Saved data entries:

..........

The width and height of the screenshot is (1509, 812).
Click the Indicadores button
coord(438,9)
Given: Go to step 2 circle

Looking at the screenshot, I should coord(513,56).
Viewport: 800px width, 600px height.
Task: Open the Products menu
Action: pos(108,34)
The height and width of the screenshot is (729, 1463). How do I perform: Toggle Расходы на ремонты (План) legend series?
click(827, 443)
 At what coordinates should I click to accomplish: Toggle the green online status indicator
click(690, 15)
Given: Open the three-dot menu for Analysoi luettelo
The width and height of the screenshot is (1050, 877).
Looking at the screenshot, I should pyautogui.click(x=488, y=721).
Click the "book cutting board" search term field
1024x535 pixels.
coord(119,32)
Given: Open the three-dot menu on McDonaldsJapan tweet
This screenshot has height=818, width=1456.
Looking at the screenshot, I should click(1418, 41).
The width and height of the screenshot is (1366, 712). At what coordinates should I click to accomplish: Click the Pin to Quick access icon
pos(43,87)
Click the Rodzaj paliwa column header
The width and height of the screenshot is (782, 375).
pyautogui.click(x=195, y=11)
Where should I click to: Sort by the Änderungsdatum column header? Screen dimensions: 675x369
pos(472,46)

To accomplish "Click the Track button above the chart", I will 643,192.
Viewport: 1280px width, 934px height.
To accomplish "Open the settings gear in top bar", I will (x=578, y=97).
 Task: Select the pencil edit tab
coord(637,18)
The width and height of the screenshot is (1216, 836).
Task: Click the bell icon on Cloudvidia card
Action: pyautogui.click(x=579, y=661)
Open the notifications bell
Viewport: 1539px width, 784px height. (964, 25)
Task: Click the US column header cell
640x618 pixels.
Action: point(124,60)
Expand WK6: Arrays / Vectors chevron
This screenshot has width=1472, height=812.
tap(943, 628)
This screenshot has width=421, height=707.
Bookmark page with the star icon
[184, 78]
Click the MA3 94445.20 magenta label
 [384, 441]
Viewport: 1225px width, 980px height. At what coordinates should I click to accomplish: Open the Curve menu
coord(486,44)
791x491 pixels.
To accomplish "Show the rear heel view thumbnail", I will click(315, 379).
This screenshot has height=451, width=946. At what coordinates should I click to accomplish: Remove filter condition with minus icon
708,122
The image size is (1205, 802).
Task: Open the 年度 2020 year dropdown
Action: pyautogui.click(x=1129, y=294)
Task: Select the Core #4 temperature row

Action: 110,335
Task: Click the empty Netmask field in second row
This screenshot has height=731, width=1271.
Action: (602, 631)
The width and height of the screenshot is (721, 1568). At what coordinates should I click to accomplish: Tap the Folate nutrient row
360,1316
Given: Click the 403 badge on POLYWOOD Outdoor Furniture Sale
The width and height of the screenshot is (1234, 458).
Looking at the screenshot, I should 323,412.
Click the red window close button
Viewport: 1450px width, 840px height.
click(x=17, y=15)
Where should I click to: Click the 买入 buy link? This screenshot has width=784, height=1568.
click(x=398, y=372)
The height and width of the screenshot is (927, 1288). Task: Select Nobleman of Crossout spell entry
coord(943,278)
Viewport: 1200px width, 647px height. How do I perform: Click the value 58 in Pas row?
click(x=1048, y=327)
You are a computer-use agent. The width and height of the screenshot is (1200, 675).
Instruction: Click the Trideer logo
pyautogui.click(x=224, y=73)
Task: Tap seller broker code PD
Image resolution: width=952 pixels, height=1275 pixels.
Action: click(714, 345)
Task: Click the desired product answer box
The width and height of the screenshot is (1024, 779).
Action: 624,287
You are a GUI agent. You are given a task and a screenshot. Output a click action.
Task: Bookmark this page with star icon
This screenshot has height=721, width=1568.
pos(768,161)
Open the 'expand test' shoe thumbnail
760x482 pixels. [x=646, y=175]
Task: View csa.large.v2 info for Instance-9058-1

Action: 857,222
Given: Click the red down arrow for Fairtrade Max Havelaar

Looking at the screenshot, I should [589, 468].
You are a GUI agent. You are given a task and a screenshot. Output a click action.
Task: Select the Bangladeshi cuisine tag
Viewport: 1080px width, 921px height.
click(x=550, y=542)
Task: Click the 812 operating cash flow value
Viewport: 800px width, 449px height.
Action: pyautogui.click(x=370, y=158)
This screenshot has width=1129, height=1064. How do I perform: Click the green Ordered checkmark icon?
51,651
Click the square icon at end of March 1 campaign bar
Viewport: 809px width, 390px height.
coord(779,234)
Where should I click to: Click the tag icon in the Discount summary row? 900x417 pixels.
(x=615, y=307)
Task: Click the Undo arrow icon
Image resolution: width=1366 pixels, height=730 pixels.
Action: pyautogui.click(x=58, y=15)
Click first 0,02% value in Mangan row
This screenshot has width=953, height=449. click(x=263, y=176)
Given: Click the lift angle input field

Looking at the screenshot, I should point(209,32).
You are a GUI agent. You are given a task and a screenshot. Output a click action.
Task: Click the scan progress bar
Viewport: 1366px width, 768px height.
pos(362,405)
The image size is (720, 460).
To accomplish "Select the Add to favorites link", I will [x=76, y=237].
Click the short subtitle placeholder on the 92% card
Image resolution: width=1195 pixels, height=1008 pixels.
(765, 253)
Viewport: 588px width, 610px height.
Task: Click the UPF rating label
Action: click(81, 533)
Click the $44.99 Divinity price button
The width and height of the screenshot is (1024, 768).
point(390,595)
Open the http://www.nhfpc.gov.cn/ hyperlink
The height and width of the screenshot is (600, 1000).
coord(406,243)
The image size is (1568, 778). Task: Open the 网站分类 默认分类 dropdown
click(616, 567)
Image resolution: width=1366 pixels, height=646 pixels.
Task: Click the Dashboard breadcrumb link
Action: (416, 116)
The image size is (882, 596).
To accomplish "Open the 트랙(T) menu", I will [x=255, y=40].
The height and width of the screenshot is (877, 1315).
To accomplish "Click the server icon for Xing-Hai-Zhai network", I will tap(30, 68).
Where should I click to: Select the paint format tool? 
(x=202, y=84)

..........

= Your goal =
Wherever a line in the data above contains the word "three", copy that line.

= Written response =
Given: Open the three-dot menu for Analysoi luettelo
Given: Open the three-dot menu on McDonaldsJapan tweet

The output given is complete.